Haciendo caso omiso a que la Constitución de 91 ofrece mecanismos suficientes de reforma, convocar a una constituyente no responde a una necesidad jurídica sino a una decisión política. Como lo han dejado saber analistas como Humberto de la Calle, una constituyente sin un temario previamente delimitado puede terminar sustituyendo integralmente la Constitución. Para Therry Ways, la idea de que el país necesita ser refundado parte de un diagnóstico exagerado de crisis y termina justificando cambios más amplios de lo necesario. Los promotores de esta constituyente tratarán de mimetizar sus verdaderos objetivos, pero si una constituyente permite al Ejecutivo definir reglas, actores y límites del sistema, esta concentración de autoridad necesariamente fracturará casi de manera irreversible la democracia liberal tal como la conocemos. Cuando las reglas de juego dejan de ser estables, cuando se amplíen los márgenes de acción del Ejecutivo, cuando los contrapesos como el poder legislativo y el judicial dejen de ser efectivos, lo que se está edificando es una dictadura constitucional. ¡No es un riesgo potencial, sino real y tangible!
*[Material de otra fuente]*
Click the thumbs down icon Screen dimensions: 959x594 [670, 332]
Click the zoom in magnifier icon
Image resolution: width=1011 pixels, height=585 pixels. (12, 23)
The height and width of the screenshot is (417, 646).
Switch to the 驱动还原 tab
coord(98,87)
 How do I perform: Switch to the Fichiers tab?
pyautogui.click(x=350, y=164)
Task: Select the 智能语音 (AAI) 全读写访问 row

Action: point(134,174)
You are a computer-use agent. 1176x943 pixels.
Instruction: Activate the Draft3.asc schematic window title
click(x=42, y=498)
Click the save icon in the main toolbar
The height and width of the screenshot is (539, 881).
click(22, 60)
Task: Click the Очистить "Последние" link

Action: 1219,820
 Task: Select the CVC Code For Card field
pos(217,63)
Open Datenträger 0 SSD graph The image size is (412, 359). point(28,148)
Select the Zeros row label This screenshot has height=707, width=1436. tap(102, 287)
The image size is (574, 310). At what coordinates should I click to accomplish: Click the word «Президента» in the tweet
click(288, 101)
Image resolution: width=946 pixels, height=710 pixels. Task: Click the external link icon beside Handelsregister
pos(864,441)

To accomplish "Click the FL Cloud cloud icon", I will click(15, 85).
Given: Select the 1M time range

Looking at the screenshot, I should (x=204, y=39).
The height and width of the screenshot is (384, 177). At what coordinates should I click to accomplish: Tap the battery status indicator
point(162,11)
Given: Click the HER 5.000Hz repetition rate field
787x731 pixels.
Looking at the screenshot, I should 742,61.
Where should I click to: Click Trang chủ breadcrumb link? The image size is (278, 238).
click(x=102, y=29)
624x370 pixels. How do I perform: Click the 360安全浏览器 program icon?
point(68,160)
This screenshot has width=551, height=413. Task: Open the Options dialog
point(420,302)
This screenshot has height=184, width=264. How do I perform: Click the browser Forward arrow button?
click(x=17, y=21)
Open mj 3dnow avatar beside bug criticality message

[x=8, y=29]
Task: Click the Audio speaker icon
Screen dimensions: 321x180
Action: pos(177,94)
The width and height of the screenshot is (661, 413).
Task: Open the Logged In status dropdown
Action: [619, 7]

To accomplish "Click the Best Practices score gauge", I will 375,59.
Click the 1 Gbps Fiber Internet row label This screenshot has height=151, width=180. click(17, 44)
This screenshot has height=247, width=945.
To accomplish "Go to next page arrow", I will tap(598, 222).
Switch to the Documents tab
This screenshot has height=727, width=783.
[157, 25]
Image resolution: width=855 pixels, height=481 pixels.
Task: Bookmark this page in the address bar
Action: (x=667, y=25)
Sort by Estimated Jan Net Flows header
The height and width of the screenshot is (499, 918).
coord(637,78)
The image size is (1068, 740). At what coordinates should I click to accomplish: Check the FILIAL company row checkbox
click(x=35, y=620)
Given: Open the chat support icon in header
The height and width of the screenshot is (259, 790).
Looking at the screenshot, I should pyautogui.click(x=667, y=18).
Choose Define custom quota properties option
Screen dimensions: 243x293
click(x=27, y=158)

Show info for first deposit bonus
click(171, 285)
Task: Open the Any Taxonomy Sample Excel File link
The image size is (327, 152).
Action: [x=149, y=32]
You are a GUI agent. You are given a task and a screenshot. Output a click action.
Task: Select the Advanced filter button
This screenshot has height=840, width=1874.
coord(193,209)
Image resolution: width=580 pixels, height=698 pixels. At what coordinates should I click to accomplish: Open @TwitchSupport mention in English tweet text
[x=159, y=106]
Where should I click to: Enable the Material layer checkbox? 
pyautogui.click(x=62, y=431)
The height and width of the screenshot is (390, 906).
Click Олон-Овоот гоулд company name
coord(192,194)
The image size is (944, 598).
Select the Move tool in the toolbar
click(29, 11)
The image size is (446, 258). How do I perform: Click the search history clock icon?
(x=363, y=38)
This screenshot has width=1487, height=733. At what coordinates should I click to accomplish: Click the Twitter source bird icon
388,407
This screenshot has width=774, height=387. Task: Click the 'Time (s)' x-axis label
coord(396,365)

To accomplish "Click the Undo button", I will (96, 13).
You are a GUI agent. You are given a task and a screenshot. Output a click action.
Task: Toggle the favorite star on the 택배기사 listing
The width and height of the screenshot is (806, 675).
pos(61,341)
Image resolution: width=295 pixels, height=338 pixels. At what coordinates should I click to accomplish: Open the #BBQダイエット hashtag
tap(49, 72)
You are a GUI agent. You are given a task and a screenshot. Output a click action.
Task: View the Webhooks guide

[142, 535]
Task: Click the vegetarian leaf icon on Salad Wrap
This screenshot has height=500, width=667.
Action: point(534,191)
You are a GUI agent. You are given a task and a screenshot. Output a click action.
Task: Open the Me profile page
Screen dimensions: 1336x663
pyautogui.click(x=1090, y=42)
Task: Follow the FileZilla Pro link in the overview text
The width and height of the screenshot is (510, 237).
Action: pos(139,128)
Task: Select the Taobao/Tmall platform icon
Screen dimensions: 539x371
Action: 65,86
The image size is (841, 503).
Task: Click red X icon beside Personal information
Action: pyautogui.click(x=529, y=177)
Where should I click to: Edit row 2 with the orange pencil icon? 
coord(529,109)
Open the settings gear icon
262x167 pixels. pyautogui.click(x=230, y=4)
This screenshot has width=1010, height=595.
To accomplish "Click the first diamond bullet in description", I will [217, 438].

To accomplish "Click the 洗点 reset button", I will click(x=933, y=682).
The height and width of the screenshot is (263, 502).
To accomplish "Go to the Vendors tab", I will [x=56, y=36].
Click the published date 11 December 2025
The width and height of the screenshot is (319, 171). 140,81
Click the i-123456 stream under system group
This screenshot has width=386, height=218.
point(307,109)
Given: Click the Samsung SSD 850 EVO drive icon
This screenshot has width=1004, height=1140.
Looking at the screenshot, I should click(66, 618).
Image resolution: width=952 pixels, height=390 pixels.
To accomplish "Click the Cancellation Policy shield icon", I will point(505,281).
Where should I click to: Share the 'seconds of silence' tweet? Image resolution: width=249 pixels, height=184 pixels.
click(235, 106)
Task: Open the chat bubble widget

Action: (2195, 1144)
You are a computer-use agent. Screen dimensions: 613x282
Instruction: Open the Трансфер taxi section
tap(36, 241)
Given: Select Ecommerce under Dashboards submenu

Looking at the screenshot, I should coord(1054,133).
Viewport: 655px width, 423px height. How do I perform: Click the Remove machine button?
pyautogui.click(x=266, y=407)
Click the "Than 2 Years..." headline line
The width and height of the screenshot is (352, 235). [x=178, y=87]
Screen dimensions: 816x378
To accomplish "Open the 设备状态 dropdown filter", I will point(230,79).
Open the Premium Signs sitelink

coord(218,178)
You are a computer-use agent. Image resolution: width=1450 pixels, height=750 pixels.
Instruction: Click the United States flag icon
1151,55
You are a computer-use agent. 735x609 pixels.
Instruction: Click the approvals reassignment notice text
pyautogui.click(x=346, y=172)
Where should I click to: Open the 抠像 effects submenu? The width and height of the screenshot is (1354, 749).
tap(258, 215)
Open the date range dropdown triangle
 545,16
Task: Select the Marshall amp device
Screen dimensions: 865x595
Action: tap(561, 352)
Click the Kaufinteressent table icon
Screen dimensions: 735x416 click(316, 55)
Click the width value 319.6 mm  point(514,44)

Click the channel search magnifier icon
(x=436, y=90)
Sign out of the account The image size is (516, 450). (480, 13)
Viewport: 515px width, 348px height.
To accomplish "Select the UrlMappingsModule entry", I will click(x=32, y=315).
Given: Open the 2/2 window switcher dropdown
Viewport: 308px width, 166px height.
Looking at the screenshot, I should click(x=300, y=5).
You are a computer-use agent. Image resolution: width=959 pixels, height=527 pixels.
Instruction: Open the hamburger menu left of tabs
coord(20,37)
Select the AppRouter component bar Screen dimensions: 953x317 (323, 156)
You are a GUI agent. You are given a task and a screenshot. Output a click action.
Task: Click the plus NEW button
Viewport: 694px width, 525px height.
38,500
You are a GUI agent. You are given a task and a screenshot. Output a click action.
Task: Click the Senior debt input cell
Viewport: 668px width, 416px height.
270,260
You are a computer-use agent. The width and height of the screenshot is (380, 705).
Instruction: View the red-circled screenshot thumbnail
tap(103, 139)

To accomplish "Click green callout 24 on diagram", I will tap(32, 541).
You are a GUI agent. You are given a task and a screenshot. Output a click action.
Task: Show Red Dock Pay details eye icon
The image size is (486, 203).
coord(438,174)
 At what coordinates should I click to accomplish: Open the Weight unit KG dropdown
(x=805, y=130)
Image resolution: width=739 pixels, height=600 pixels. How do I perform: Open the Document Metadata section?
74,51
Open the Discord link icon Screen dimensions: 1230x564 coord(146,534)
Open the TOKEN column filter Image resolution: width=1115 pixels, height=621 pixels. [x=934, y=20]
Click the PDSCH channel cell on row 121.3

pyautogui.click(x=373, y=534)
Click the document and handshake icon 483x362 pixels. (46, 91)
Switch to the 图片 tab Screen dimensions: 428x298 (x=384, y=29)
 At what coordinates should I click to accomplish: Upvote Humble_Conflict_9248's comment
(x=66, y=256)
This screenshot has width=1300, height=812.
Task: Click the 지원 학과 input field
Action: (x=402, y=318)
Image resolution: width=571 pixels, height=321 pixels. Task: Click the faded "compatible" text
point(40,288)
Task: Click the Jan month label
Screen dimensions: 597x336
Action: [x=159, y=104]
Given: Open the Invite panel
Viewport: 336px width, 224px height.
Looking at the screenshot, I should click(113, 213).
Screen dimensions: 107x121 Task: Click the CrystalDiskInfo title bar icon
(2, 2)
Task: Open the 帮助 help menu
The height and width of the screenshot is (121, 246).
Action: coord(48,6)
El reconocido jurista y expresidente de la Corte Constitucional, Manuel José Cepeda, expresa sus temores sobre la constituyente en la que, al no haber una agenda de temas, la iniciativa ni tiene parámetros claros, ni busca construir consenso: “Se elegiría una asamblea cuya competencia es ilimitada en cuanto a la organización y la distribución del poder, al punto que podría extenderse el periodo del presidente y establecer la reelección presidencial indefinida”. Cepeda igualmente resaltó que el proyecto “no incluye controles políticos ni parámetros de legitimidad democrática, lo que podría llevar a derivas autoritarias (…) el proyecto de ley tiene graves problemas de inconstitucionalidad: omite regular el sistema electoral, introduce una especie de corporativismo social contrario al pluralismo democrático, desconoce el principio de indivisibilidad de la soberanía popular, y delega en el presidente la fijación de reglas de juego que competen al Congreso”.
Al otorgar al Ejecutivo la facultad de reglamentar quiénes serían los constituyentes y cómo participan (el corporativismo es una característica fundamental de las constituciones de corte fascista que organizan la representación política por grupos funcionales o sociales, no solo por individuos) la constituyente de Petro el Pacto Histórico y ¿Cepeda? haría “trizas” el principio de que todos los colombianos somos iguales y que todos tenemos derecho a nuestro voto que no puede pesar sobre el voto de otro. Es exactamente la advertencia que hacía Jefferson sobre el peligro de usar una parte del pueblo (escogida a dedo), para mantener sometida la otra parte.
Apostilla. La portada de la revista Semana reseña una trama de corrupción en Invías que involucra la compra del apoyo político de más de treinta congresistas. Todo parece indicar que es una copia más nauseabunda y burda que la corruptela de la UNGRD.